The Register Citizen (Torrington, CT)
The heart disease delusion, and who profits
This past Sunday, I was privileged to speak on a panel, addressing the fundamental importance of diet to heart health, at a session of the American College of Cardiology conference in Orlando, Fla. The ACC is a large organization, and its annual conference is a big draw. The result is a rather massive meeting, inevitably housed in a cavernous convention center. Orlando was no exception.
My wanderings through that vast and labyrinthine building prior to my session took me through the exhibition hall, where I snapped a photo, in a space that stretched to the limits of one’s gaze in every direction, of sleek displays, ranging from modest to grandiose, of drugs and more drugs, devices and technology and the instruments and procedures of revascularization. All of this vast display, and the implied, monumental mobilization of money, time, training, effort, pain, treatment, recovery, and resources of every description — were for a disease that virtually no one needs to get.
In the world’s five Blue Zones, people routinely live to be 100 in the absence of chronic disease, including coronary artery disease. This is attributable to lifestyle, which is in turn attributable to culture. But whatever the causes, and the causes of those causes of Blue Zone blessings, the fundamental message is perfectly clear: coronary artery disease as a mid-life rite of passage need not occur. The same compelling message issues from the Bolivian Tsimane, the wellstudied population of modern-day “hunter gatherers,” or foragers, in the Amazon. They have stunned researchers with their consistently pristine coronary arteries that show no signs of atherosclerotic degradation across the decades of their lifespan.
The populations above are not genetically homogeneous; they are quite diverse. Immunity to coronary disease is courtesy of culture and lifestyle, not ethnicity or some lucky assembly of genes.
This immunity can be conferred. When Ancel Keys first began his work, the premature death rate from coronary disease in Finland was one of the highest, if not the highest, in the world. When the lessons of Keys’ work were applied with fidelity in the North Karelia Project in that country, coronary disease rates dropped by over 80 percent , and average life expectancy increased by more than 10 years. Migration studies, such as Ni-Hon-San, involving the movement of people (in this case, Japanese) and their genes from one culture to another demonstrate the same: marked variation in disease rates as genes stay the same, but lifestyle and culture change.
America runs on coronary artery disease.

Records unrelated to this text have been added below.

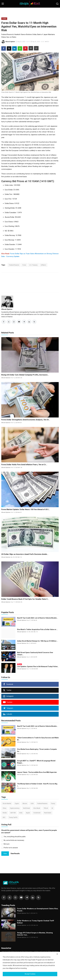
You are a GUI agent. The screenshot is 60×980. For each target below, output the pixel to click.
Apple (28, 813)
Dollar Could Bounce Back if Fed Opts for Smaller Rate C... (25, 599)
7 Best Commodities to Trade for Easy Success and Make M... (38, 739)
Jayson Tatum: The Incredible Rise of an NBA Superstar (37, 772)
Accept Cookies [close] (30, 974)
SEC (4, 817)
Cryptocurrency (15, 808)
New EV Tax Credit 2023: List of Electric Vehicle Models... (37, 618)
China (4, 808)
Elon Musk (37, 808)
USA (32, 803)
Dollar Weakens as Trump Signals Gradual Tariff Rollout (36, 921)
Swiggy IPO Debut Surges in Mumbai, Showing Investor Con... (35, 934)
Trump (53, 803)
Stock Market (7, 803)
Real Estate (47, 813)
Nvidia (5, 813)
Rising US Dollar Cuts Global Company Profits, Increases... (25, 375)
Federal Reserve (14, 265)
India (21, 813)
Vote (5, 853)
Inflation (43, 265)
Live (19, 664)
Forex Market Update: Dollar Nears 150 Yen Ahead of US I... (25, 509)
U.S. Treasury (33, 265)
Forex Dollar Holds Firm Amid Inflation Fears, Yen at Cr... (24, 465)
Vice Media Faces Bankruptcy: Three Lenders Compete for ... (37, 750)
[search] (57, 4)
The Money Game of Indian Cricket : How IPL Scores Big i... (37, 785)
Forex (24, 265)
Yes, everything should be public (15, 837)
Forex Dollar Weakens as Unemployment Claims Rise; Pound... (37, 910)
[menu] (3, 4)
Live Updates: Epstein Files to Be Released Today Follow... (38, 667)
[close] (57, 954)
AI (52, 808)
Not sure (6, 844)
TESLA (46, 808)
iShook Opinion (6, 309)
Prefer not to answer (11, 848)
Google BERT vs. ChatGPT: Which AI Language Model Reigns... (36, 762)
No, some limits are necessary (14, 840)
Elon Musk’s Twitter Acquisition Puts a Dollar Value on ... (37, 629)
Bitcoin (25, 803)
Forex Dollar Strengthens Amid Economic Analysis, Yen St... (26, 420)
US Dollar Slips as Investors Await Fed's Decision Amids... (25, 554)
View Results (15, 853)
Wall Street (26, 808)
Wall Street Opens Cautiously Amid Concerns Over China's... (35, 654)
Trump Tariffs (13, 817)
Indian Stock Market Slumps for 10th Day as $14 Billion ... (37, 641)
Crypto (17, 803)
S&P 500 (13, 813)
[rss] (38, 897)
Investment (37, 813)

Coronary artery disease is fully embraced in our culture as a veritable rite of passage. If, at a certain age, you don’t have a CABG scar for show and tell, or at least an anecdote about the particular intracoronary stent you’ve received, you are the odd man (or woman) out, the cultural anomaly. Real Americans, and increasingly real residents of all the world’s developed countries, get stents! One is all but embarrassed not to have one.
This is as tragic as it is unnecessary. My view of that exhibition hall, the massive scale of our cultural obeisance to an unnecessary disease of our own devising all but knocked the very wind out of me, and left me thinking of a single word in my momentary disequilibrium: delusion. The disease delusion.

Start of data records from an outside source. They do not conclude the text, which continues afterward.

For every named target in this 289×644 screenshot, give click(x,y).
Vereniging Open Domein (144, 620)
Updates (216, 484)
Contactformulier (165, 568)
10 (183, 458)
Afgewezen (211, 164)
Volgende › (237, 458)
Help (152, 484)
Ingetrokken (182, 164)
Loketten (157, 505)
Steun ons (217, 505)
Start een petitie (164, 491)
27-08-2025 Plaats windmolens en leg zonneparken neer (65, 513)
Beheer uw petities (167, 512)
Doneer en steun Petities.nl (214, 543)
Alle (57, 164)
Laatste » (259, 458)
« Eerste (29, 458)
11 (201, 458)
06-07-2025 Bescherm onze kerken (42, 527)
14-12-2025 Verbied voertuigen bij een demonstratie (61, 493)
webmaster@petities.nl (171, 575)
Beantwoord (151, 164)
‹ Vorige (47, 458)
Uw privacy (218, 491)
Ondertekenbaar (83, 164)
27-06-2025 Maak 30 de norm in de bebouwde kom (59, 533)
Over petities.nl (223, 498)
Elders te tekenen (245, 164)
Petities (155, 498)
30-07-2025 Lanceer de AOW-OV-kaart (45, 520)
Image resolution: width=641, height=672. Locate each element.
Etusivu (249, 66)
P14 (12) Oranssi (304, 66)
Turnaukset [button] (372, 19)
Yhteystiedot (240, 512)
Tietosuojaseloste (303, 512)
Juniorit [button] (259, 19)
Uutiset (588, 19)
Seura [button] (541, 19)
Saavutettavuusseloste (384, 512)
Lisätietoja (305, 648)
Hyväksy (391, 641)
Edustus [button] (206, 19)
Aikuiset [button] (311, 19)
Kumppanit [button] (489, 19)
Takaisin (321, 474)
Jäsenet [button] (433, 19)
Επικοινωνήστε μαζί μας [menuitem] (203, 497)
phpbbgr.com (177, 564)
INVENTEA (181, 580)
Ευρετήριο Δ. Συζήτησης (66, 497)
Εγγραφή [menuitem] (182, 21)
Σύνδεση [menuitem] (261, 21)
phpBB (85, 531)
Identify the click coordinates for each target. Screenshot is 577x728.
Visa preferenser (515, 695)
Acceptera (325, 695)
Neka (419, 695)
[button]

Heart disease is the leading, proximal cause of premature death among women and men alike in the United States. The distal, or root causes, are a lifestyle also subordinate to the dictates of culture — a culture that runs on Dunkin; peddles multicolored marshmallows as part of a complete breakfast; and conflates the Olympics with a trifecta of fast food, junk food and sugar-sweetened beverages. The drug and device companies in that ACC exhibition hall are beneficiaries of so much coronary disease; so, too, are the many mainstays of our culture outside that hall that profit directly by its propagation.
In our one session at ACC2018, we spoke of the power of diet and lifestyle to prevent, treat, and reverse coronary disease. Although our session was packed to capacity, standing room only, we were nonetheless a tiny and atypical island in the mighty currents of calamitous cultural norms. The massively impressive aggregation of resources in that exhibition hall delivered the message loud and clear: Go ahead and assault your coronaries like everyone else does. It’s fine. It’s normal. We’ve got drugs and devices and doctors for that.